I love trying different cuisines and no better time than a grey winter day to discover Egyptian Dukkah.
This nuts and spice blend is so versatile and easy to make, I am ashamed I have not made it before.
My version today is with pistachios and rose petals, because I love pink and well why not add rose petals?
You can use Dukkah to spice up any dish really,…
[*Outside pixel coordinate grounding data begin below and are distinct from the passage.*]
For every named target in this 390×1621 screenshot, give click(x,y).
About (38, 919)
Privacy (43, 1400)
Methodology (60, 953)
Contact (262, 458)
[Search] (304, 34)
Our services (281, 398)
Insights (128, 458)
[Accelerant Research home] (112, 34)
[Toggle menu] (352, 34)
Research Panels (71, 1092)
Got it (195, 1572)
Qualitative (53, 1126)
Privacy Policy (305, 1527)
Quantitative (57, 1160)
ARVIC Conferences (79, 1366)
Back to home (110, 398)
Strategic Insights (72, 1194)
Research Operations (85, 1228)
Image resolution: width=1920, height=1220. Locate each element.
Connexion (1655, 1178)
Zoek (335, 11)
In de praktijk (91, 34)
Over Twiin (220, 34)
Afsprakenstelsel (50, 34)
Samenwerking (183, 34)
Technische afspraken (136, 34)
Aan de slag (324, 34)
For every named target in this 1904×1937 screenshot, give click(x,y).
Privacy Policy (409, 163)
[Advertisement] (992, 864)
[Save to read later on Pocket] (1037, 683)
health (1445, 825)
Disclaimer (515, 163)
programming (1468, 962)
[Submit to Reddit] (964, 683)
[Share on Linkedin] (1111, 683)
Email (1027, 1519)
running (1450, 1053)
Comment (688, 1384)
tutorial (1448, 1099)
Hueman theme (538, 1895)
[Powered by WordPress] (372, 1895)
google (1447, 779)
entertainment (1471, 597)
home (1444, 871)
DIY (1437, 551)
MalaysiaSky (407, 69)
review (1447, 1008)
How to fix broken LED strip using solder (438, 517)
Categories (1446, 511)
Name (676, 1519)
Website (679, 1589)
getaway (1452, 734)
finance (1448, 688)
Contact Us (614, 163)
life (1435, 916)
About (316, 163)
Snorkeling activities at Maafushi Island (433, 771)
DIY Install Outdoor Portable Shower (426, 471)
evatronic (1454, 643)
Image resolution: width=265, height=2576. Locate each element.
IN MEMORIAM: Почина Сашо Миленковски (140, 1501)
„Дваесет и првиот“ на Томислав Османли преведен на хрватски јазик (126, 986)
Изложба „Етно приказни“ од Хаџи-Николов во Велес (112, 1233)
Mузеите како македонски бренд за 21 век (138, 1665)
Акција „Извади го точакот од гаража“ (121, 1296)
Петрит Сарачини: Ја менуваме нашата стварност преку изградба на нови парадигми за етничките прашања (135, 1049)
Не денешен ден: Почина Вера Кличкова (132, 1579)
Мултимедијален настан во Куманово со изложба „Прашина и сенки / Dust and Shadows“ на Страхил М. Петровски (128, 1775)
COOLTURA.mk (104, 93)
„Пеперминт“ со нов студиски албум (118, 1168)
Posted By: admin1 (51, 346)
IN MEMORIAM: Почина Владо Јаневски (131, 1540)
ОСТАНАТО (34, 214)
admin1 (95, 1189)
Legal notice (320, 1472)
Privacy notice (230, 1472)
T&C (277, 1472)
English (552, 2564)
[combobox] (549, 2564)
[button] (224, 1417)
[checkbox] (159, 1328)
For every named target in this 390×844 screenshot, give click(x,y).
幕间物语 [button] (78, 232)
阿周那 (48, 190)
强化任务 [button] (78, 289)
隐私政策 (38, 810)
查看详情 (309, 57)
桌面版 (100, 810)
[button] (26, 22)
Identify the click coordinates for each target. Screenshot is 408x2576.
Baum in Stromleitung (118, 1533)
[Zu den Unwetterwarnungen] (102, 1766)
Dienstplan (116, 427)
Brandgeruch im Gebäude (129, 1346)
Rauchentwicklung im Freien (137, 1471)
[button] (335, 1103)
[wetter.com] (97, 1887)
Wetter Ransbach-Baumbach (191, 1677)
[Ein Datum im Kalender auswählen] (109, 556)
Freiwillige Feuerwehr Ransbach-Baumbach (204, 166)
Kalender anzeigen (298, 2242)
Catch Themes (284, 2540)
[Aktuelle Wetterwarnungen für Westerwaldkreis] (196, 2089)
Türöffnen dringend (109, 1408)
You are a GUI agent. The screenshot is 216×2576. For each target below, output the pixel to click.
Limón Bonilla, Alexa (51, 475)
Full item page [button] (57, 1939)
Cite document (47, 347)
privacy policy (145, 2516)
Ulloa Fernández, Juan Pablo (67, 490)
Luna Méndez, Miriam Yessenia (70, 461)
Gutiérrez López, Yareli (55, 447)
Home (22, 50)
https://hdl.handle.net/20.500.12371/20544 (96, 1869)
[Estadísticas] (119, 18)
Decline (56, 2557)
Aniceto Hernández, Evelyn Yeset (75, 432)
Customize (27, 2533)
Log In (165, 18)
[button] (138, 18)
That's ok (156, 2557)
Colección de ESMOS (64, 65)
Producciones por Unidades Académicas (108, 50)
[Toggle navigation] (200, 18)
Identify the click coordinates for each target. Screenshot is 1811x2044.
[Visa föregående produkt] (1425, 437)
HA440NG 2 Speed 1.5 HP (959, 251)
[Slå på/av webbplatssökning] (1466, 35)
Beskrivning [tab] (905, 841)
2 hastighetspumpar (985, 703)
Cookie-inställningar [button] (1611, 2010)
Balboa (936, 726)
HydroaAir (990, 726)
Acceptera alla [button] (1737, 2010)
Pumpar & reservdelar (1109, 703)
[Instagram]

… like avocado salad, roasted winter vegetables, your morning cereal or add it to chicken couscous or like me sprinkle it onto a winter fruit bake. Add crunch to your hummus or add it to honey roasted beets and yogurt. I am mean truly you can serve this with everything. So make a batch, keep it in a jar in your pantry and you will use it every day, I guarantee.
Pistachio and Rose Petals Dukkah with Winter Fruit
- 1 cup pistachios, shelled, roasted, unsalted
- 2 table spoons sesame seeds, toasted
- 4 table spoons coriander seeds, crushed
- 1 table spoon chia seeds
- 3 star anis
- 3 cinnamon sticks
- 6 cardamon pods, crushed
- 1 apple, peeled and sliced
- 1 pear, peeled and cut
- 1 table spoon Greek yogurt
- 1 tea spoon honey
- Mix the pistachios, sesame seeds, chia and coriander seeds.
- Add the cinnamon, cardamon and star anis to apple and pear on baking tray. Bake in pre-heated oven at 180C degrees for 15 minutes, stir once.
- Serve the fruit sprinkled with the dukkah, add Greek yogurt and add rose petals. Drizzle the honey.